TASK ITEM:
Nothing other than an exact copy of the records should be returned.

(Saved entries)
···
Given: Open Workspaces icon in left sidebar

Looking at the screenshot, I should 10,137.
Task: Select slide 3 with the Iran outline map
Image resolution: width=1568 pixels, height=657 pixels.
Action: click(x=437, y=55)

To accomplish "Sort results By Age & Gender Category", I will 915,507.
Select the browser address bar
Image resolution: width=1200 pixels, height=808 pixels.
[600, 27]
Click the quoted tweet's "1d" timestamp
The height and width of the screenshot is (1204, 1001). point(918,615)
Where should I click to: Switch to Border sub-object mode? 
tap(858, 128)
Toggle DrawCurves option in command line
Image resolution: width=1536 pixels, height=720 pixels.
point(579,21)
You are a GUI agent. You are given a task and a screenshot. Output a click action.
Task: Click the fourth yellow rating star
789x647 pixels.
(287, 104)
···
PROBLEM SOLUTION:
Given: Open Workspaces icon in left sidebar

Looking at the screenshot, I should 10,137.
Task: Select slide 3 with the Iran outline map
Image resolution: width=1568 pixels, height=657 pixels.
Action: click(x=437, y=55)

To accomplish "Sort results By Age & Gender Category", I will 915,507.
Select the browser address bar
Image resolution: width=1200 pixels, height=808 pixels.
[600, 27]
Click the quoted tweet's "1d" timestamp
The height and width of the screenshot is (1204, 1001). point(918,615)
Where should I click to: Switch to Border sub-object mode? 
tap(858, 128)
Toggle DrawCurves option in command line
Image resolution: width=1536 pixels, height=720 pixels.
point(579,21)
You are a GUI agent. You are given a task and a screenshot. Output a click action.
Task: Click the fourth yellow rating star
789x647 pixels.
(287, 104)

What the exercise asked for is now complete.